Introduction: Persistently reduced LVEF after acute MI predicts adverse prognosis and directs use of evidence-based treatments to prevent sudden death (SCD) and/or progressive heart failure. We conducted a multicentre, prospective, observational study to assess adherence with guideline recommendations to repeat imaging assessment post-MI in those with initially depressed LVEF. Methods: We enrolled 501 patients with type 1 acute MI and LVEF ≤45% during the index hospitalization, from 14 Canadian sites.

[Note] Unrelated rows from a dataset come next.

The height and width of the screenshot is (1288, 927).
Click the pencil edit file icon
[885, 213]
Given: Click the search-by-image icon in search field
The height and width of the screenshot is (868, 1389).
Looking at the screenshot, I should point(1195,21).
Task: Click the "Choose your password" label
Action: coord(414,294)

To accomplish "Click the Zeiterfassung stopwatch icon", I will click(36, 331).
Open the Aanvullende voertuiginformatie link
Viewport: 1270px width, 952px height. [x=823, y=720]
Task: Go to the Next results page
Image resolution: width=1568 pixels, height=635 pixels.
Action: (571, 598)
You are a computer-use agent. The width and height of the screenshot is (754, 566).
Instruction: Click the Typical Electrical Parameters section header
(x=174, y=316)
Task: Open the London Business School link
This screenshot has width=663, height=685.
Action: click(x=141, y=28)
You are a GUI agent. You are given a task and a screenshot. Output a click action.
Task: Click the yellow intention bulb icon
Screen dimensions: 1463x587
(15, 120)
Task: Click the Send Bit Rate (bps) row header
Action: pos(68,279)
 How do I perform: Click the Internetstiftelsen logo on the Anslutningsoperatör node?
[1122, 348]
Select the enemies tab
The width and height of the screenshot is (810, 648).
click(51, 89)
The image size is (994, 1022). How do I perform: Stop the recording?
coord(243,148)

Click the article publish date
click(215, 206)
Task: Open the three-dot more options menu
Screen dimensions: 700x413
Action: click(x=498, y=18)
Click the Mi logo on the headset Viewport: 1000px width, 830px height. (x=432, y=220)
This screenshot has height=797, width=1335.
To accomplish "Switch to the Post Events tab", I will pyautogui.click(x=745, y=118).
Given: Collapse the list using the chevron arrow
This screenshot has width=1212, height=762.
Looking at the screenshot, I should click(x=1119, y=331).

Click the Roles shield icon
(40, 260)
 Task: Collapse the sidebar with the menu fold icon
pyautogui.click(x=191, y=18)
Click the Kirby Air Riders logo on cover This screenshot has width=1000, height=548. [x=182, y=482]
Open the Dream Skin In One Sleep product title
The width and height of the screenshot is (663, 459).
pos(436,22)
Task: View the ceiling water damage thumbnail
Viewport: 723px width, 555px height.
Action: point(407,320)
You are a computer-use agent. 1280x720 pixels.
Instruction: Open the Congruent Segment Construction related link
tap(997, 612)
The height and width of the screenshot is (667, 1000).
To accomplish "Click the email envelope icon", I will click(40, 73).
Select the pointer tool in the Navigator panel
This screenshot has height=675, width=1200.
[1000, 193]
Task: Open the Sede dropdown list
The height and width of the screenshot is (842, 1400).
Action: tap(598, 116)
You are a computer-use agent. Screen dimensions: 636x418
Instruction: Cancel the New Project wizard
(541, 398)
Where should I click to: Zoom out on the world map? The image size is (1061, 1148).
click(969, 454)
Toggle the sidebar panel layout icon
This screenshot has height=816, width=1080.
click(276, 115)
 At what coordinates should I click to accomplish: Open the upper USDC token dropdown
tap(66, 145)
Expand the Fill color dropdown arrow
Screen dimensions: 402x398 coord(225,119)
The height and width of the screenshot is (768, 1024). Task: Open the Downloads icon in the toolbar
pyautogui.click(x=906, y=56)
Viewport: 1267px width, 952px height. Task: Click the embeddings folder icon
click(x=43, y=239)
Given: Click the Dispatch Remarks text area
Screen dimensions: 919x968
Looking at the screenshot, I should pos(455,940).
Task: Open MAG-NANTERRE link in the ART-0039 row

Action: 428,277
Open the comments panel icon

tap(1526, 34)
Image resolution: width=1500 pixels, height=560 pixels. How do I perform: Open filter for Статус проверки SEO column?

Outcomes were the proportion having a repeat LVEF assessment by 6 months and the proportion with an actionable reduced LVEF in follow-up: <35%, prompting referral for ICD therapy; <40%, prompting consideration of additional heart failure therapy; or 36% to 50%, prompting referral for participation in SCD risk reduction research Results: Mean age was 63.3 ± 13.0, and 113 (22.6%) were female. Overall, 370 (73.4%) presented with STEMI, and 454 (91.6%) had one or more in-hospital revascularization procedures. The mean baseline LVEF was 36.9% ± 6.7%. Over a median follow-up of 198 days, 18 (3.6%) patients died and 27 (5.3%) were lost to follow-up. Of 456 remaining patients, 303 (66.5%) had LVEF reassessment and significant variation was observed across sites (range 46.7-90.0%; p=0.035). Patients from community vs academic hospitals were more likely to undergo LVEF reassessment (73.6% vs. 63.2%, p=0.034), as were those with worse LVEF at baseline ( Figure, panel A ). In those with follow-up LVEF (n=302), 61.6% had an actionable persistent LVEF reduction: 13.9% had LVEF <35%, 28.8% had LVEF <40%, and 47.7% had LVEF between 36 and 50%, with significant variation based on initial LVEF ( Figure, Panel B ). Conclusions: One in three patients with at least mild LVEF reduction after acute MI did not undergo indicated LVEF reassessment within 6 months. In those with follow-up imaging, clinically actionable persistent LVEF reduction was identified in over one quarter of patients.